Food security requires food production at levels which demand industrialized agriculture, for better or worse.
That being said, if you're going to get on your data soapbox and try to tear down an argument I didn't make in the first place, then I will challenge you to "square the circle" between OPs argument that food production is not profitable; the fact 200 million children (and half a billion people globally) are malnourished; and that these stats are somehow acceptable in a world that collectively throws out a billion meals per day.
Sure, I can believe that, but...
> doing anything of value for their own self-preservation
Even your own comment relies on some metric of value.
I agree that profit motives are not an ideal metric of value but as your comment suggests, we as a species do rely on some metric of value. I'm not infuriated until there's a better metric.
I used to wonder if a Butlerian Jihad was plausible or just an interesting plot device. Now, it seems more plausible every day.
Let’s be honest; capital wants to eliminate all labor, and damn the consequences. People are not going to willingly give up lives of comfort for abject squalor. This will not go well.

## DATA RECORDS
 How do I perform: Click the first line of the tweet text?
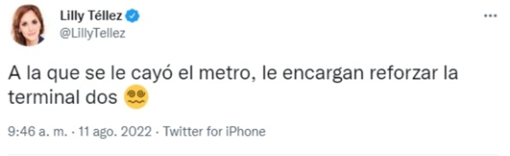click(233, 73)
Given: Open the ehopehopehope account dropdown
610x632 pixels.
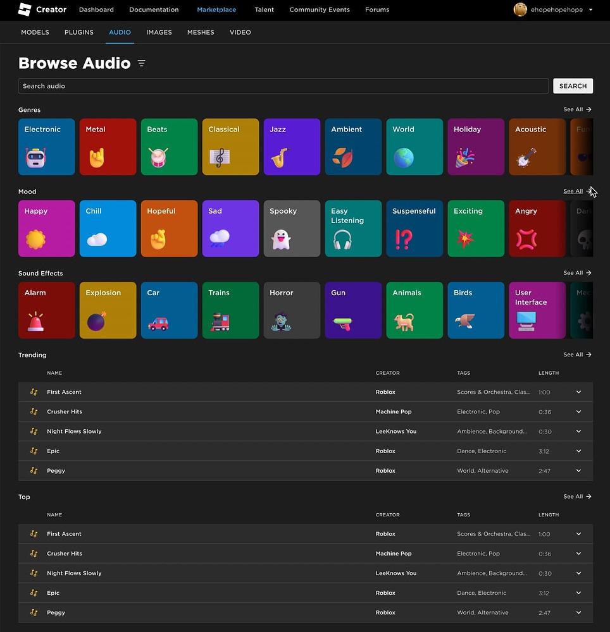Looking at the screenshot, I should click(x=553, y=9).
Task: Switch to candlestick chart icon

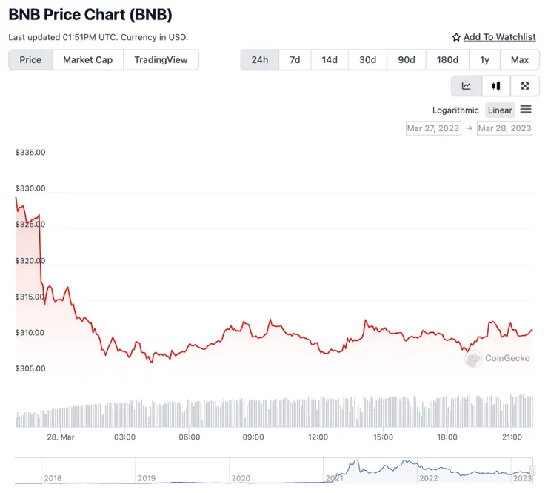Action: click(x=496, y=86)
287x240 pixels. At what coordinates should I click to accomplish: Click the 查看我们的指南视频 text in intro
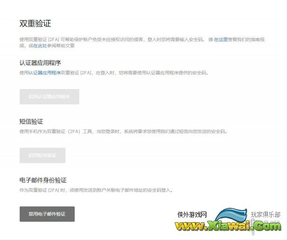246,39
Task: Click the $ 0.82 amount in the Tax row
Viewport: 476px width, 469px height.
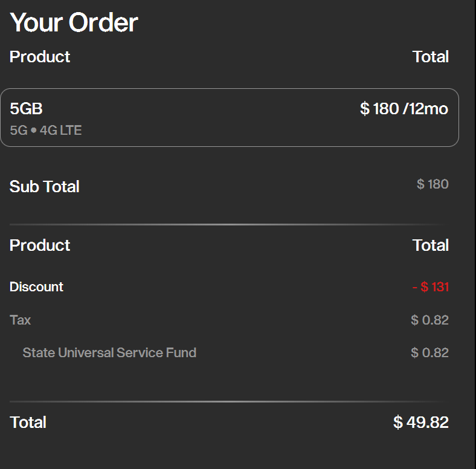Action: [x=429, y=320]
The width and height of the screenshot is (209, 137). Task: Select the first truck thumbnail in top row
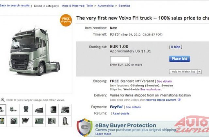click(x=3, y=109)
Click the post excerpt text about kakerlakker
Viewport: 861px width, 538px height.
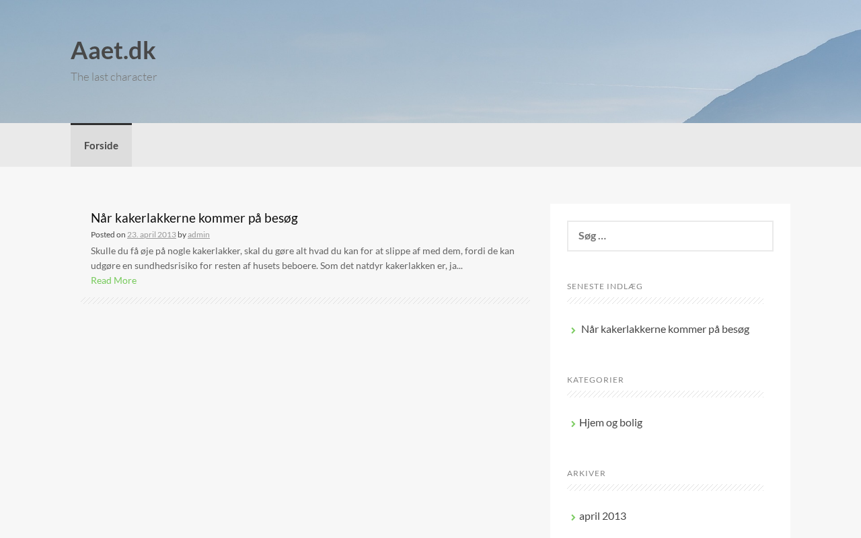click(303, 258)
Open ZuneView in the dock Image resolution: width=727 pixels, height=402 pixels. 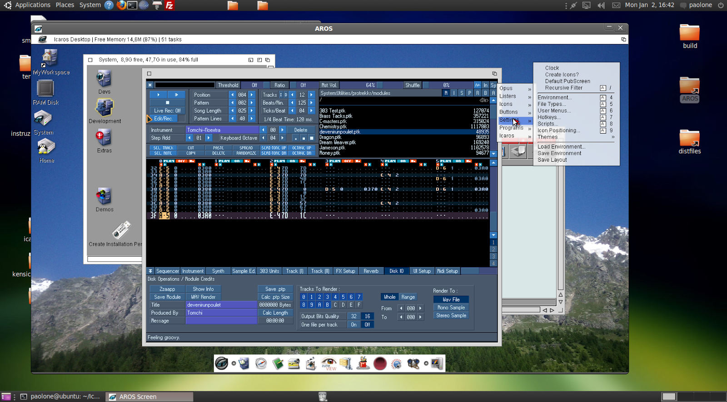(x=329, y=363)
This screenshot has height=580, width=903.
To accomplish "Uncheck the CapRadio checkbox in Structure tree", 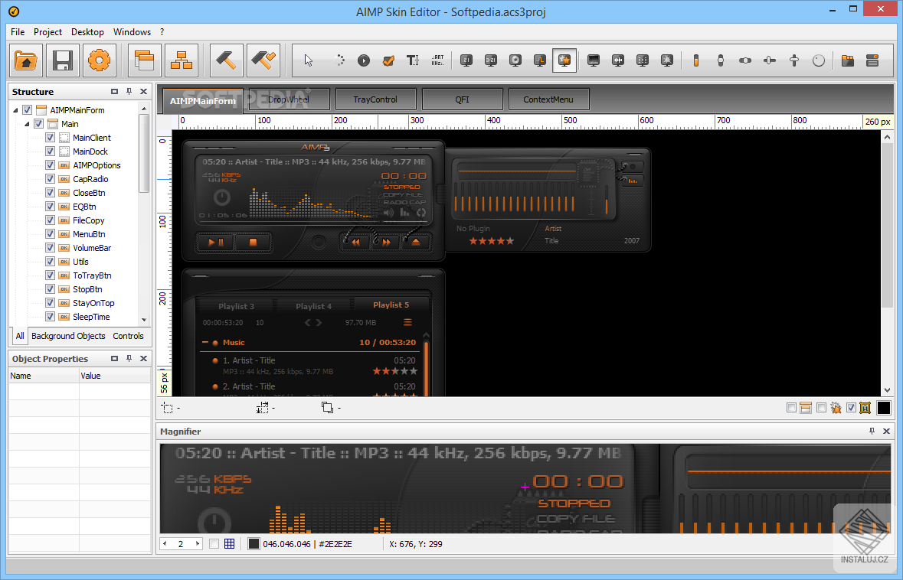I will click(50, 179).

## ACTION ITEM
Please quote the food security discussion above word for word, beginning at "That being said, if" and stopping after "believe that, but...".

## RESPONSE TO THE TASK
That being said, if you're going to get on your data soapbox and try to tear down an argument I didn't make in the first place, then I will challenge you to "square the circle" between OPs argument that food production is not profitable; the fact 200 million children (and half a billion people globally) are malnourished; and that these stats are somehow acceptable in a world that collectively throws out a billion meals per day.
Sure, I can believe that, but...